- Work task
Copy the lines exactly as they appear, starting with the first line of the records and ending with the line that contains "Switch to the Basics".

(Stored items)
-----
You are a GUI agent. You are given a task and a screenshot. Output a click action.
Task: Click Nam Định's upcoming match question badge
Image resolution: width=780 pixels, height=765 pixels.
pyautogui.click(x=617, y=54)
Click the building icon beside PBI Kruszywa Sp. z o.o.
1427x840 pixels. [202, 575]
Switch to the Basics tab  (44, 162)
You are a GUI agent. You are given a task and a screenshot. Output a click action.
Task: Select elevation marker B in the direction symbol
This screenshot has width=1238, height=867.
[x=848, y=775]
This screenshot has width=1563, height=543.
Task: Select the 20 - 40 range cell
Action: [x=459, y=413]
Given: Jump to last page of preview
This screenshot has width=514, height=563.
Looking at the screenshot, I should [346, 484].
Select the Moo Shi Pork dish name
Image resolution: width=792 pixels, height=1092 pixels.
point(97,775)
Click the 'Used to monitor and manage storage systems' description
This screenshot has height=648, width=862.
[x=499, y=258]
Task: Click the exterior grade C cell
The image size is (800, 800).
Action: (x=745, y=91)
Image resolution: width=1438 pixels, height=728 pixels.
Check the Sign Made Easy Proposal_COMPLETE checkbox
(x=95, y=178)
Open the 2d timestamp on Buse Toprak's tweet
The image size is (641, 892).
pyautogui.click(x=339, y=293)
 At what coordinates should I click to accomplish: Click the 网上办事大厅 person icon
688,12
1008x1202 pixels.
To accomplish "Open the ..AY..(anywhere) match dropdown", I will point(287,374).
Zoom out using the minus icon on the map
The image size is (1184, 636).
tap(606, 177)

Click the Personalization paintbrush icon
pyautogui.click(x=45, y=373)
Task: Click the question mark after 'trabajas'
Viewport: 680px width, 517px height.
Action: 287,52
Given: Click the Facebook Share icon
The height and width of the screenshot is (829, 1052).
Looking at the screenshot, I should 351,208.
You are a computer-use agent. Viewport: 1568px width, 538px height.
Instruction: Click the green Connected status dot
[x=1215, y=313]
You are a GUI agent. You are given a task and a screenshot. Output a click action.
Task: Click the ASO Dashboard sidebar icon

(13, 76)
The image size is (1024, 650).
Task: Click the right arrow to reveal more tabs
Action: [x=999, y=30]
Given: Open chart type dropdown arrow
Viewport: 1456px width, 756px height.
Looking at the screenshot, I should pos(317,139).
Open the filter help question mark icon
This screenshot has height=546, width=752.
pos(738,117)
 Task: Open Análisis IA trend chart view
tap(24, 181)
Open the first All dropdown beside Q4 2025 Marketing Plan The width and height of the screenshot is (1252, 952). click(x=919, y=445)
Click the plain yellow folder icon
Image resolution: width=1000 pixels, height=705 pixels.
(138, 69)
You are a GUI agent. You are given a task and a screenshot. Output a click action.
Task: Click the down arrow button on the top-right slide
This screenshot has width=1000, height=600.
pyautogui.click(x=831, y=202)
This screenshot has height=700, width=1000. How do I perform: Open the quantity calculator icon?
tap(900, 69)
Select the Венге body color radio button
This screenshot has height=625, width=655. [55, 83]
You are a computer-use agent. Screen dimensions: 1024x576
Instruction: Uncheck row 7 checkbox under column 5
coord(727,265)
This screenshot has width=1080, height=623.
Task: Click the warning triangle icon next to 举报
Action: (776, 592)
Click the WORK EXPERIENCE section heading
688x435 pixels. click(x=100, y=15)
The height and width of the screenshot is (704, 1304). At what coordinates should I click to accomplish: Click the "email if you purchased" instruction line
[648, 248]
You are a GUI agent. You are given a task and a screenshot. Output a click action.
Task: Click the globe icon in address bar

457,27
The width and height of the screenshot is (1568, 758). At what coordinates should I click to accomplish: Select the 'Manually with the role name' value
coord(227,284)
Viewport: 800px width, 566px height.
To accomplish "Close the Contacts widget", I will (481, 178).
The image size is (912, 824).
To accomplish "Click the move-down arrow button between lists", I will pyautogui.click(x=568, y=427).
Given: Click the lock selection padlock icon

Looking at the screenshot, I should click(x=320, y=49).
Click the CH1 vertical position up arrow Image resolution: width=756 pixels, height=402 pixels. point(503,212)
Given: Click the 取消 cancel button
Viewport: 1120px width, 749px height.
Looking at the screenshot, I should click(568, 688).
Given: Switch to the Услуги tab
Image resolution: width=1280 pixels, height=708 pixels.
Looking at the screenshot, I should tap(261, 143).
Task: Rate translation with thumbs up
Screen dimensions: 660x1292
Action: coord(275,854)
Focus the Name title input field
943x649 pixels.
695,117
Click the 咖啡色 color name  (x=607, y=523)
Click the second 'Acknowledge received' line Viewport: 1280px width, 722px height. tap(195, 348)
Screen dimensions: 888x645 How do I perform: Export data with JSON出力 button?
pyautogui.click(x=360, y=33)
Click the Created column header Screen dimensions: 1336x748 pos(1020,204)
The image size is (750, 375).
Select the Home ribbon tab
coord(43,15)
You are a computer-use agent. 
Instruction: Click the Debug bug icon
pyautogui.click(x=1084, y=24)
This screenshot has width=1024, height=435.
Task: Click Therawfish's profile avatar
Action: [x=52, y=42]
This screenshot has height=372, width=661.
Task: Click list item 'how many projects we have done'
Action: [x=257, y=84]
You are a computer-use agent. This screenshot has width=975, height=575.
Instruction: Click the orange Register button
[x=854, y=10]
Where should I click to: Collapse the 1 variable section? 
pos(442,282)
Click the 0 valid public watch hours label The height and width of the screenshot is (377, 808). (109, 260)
-----
- Worked solution
You are a GUI agent. You are given a task and a screenshot. Output a click action.
Task: Click Nam Định's upcoming match question badge
Image resolution: width=780 pixels, height=765 pixels.
pyautogui.click(x=617, y=54)
Click the building icon beside PBI Kruszywa Sp. z o.o.
1427x840 pixels. [202, 575]
Switch to the Basics tab  (44, 162)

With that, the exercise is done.